Café y trabajo, una pareja indivisible

No hay oficina en el mundo que no cuente con una cafetera. Y si por algún casual existe, seguro que sus empleados visitan asiduamente la cafetería más cercana. Y es que café y trabajo son una de esas parejas indivisibles.

El café estimula notoriamente el sistema nervioso central y beneficia la atención y memoria de los usuarios. Implica, entre otras cuestiones, la reducción de errores, manteniendo a los trabajadores en alerta y, por tanto, incrementando la productividad laboral.

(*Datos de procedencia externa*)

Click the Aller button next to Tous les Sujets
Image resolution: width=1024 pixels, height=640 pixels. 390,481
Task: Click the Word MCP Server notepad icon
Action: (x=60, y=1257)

Un reciente estudio de la plataforma Trabajando.com confirma que el 40% de los trabajadores necesita tomar un descanso e, imprescindible para ello, que este break sea acompañado por un café. Y es que es considerado positivamente por liberar el estrés acumulado, promover la integración entre los empleados y, como consecuencia, beneficiar el ambiente laboral.

Entre algunos datos que recoge esta investigación, un 29% afirma que es parte de su rutina diaria, de hecho, un 5% aproximadamente reconoce que consume más de cuatro tazas diarias, siendo el 57% los que aseguran tomar tan solo una por jornada laboral.

En cuanto a algunas de las preguntas que se efectuaron a las más de dos mil personas encuestadas, se cuestionó acerca de los horarios. En este sentido, la franja de 08:00 a 09:00 de la mañana se confirmó como horario punta con un 50% de los encuestados. Le sigue la horquilla que abarca de 10:00 a 11:00 de la mañana con un 22% de personas encuestadas, de 09:00 a 10:00 con el 21% y el resto, a partir de las 11:00, con apenas un 7%.

Entre los principales beneficios que destacaron los encuestados, destaca el incremento de la productividad, el aumento de la concentración, la prevención de enfermedades profesionales como el Burnot (acumulación de estrés y ansiedad) o el fomento de la creatividad.

En definitiva, café y trabajo deben ir de la mano.